Page excerpt
* * * * * * *
API

New learners, policies, callbacks, environments, evaluation metrics or stopping criteria need to implement the following functions.

Learners

Learners that require only a (state, action, reward) triple and possibly the next state and action should implement the first definition. If the learner is also to be used with a NstepLearner one also needs to implement the second definition.

TabularReinforcementLearning.update! — Function.

update!(learner::TabularReinforcementLearning.AbstractReinforcementLearner, 
        r, s0, a0, s1, a1, iss0terminal)

Update learner after observing state s0, performing action a0, receiving reward r, observing next state s1 and performing next action a1. The boolean iss0terminal is true if s0 is a terminal state.

update!(learner::Union{NstepLearner, EpisodicLearner}, 
        baselearner::TabularReinforcementLearning.AbstractReinforcementLearner, 
        rewards, states, actions, isterminal)

Update baselearner with arrays of maximally n+1 states, n+1 actions, n rewards, if learner is NstepLearner. If learner is EpisodicLearner the arrays grow until the end of an episode. The boolean isterminal is true if states[end-1] is a terminal state.

source

TabularReinforcementLearning.act — Method.

act(learner::TabularReinforcementLearning.AbstractReinforcementLearner,
    policy::TabularReinforcementLearning.AbstractPolicy,
    state)

Returns an action for a learner, using policy in state.

source

Policies

TabularReinforcementLearning.act — Method.

act(policy::TabularReinforcementLearning.AbstractPolicy, values)

Returns an action given an array of values (one value for each possible action) using policy.

source

TabularReinforcementLearning.getactionprobabilities — Function.

getactionprobabilities(policy::TabularReinforcementLearning.AbstractPolicy, values)

Returns a array of action probabilities for a given array of values (one value for each possible action) and policy.

source

Callbacks

TabularReinforcementLearning.callback! — Function.

callback!(callback::AbstractCallback, learner, policy, r, a, s, isterminal)
* * * * * * *
Source excerpt
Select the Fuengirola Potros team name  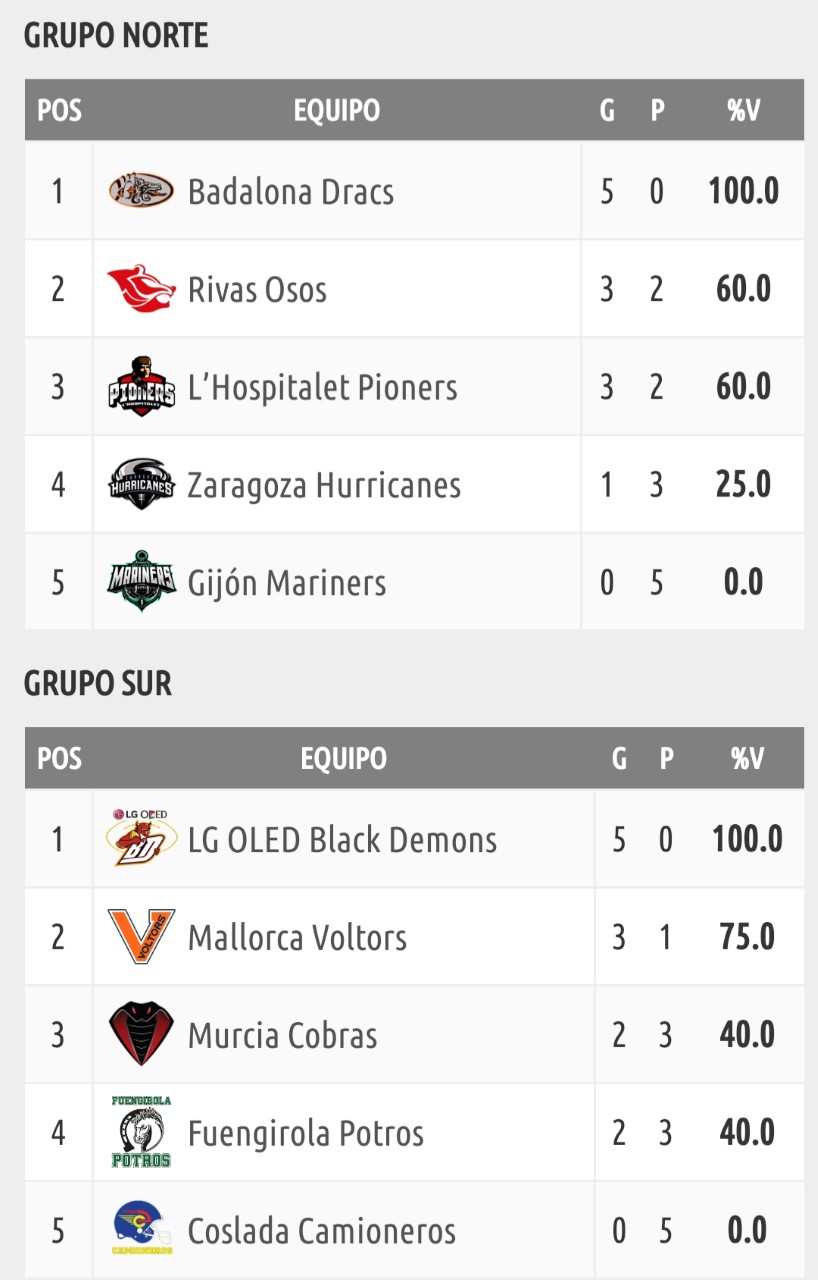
* * * * * * *
Reproduce word for word the part of the API reference above that runs from "TabularReinforcementLearning.getactionprobabilities — Function." up to and including "a, s, isterminal)".

Task solution
TabularReinforcementLearning.getactionprobabilities — Function.

getactionprobabilities(policy::TabularReinforcementLearning.AbstractPolicy, values)

Returns a array of action probabilities for a given array of values (one value for each possible action) and policy.

source

Callbacks

TabularReinforcementLearning.callback! — Function.

callback!(callback::AbstractCallback, learner, policy, r, a, s, isterminal)